Personal details
- Born: Syangja, Nepal
- Died: 26 April 1806 Kathmandu Durbar Square
- Spouse: Padmawatee Gurung
- Relations: Brother Jakhesingh Gurung

= Narsingh Gurung =

Nepalese noble and diplomat (died 1806)

Narsingh Gurung (नरसिंह गुरुङ) was Nepalese Kaji under King Rana Bahadur Shah. He is best known for his mission to Imperial China.

In 1785, he was appointed a tax Officer by Queen Regent Rajendra Laxmi Devi.

In 1786, He was promoted to 'Taksari' (a higher-ranking Tax Officer). Listee, Syaprung, Tibute and Bhot areas were under his command.

In 1789, Tibet did not want to pay taxes due to Nepal Government, subsequently, Nepal attacked Tibet in July 1791 and Narsingh Gurung was part of the attacking force in Digarcha. He also played a vital role to conclude a treaty. He was awarded land and money from Bahdur Shah.

In 1789, Gurung was sent to China to discuss the terms of the Treaty of Betrawati

In 1793, Gurung was promoted to Subedar for his services.

In 1794, King Rana Bahdur Shah appointed Narsingh Gurung to Kaji (Minister) in his cabinet.

In August 1795, he led 45 strong diplomats to China and was awarded 2nd Highest ranking Toga of China, a Crown decorated by peacock feathers by the Emperor Qianlong of China.

In 1798, Ran Bahadur abdicated and went to Kashi and 2nd Queen became Regent of King Girbanyudda Bikram. Queen Subarnaprabha appointed him 4th highest ranking Kaji in her cabinet.

In 1802, 1st Queen Rajrajeshwari returned from Kashi and assumed the role of Regent and appointed him as a Kaji with 4th highest rank in the cabinet again.

In 1803, Ran Bahadur Shah returned from Kashi and appointed himself as Mulkaji(Mukhtiyar) and regent and made Narsing Gurung Kaji again.
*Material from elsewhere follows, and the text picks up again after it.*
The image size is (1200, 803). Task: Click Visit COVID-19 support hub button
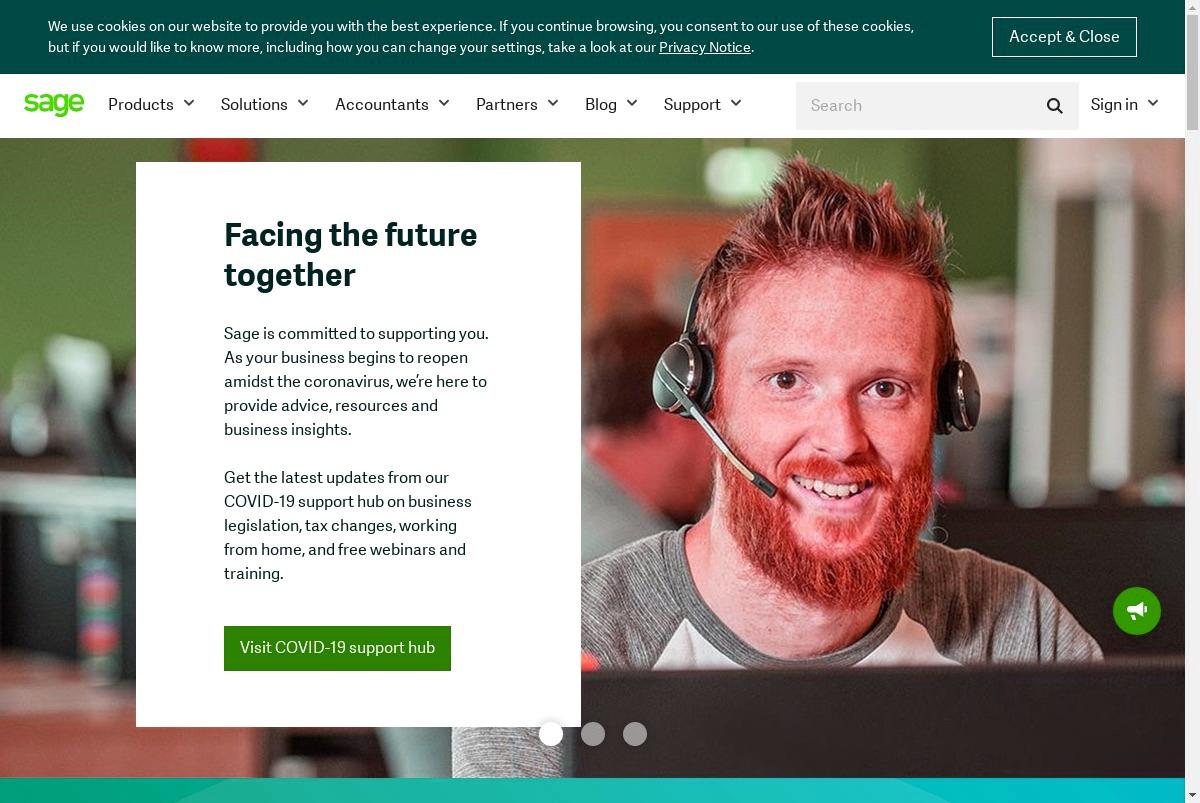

On 25 April 1806, Ran Bahadur Shah was assassinated by his half-brother Sher Bahadur Shah. Sher Bahadur Shah was also killed by Balnarsing Kunwor. Gurung was arrested along with Kaji Tribhuwan Khawas and King of Palpa King Prthvipal Sen. They were all massacred next day (26 April 1806) along with family members by Bhimsen Thapa and his team and were thrown to the bank of Bishnumati river. Kaji Narsingh Gurung was married to Padmaawatee Gurung, and they had three sons Shilarajsingh, Bhupalsingh and Ratnabhupasingh and two daughters Satyadevee and Menadevee. His sons were beheaded next day, and wife and daughters were given to the lower cast households. This massacre is known as Bhandarkhal Massacre. Death toll was 93 known. The only surviving male member of his family was his brother Jakhesingh Tutlem Gurung, who fled to Thana Parbat and laid low.
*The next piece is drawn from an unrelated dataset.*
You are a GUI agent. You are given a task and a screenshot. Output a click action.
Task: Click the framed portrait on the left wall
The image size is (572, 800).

In 1789, Gurung was sent to China to discuss the terms of the Treaty of Betrawati (Sino-Nepalese War).

In 1795, Gurung was awarded red Tog (crown) of the second rank and plume of peacock feathers by the Chinese emperor.

Gurung was killed in the Bhandarkhal massacre in April 1806 which was led by future Mukhtiyar (equivalent to prime minister) Bhimsen Thapa.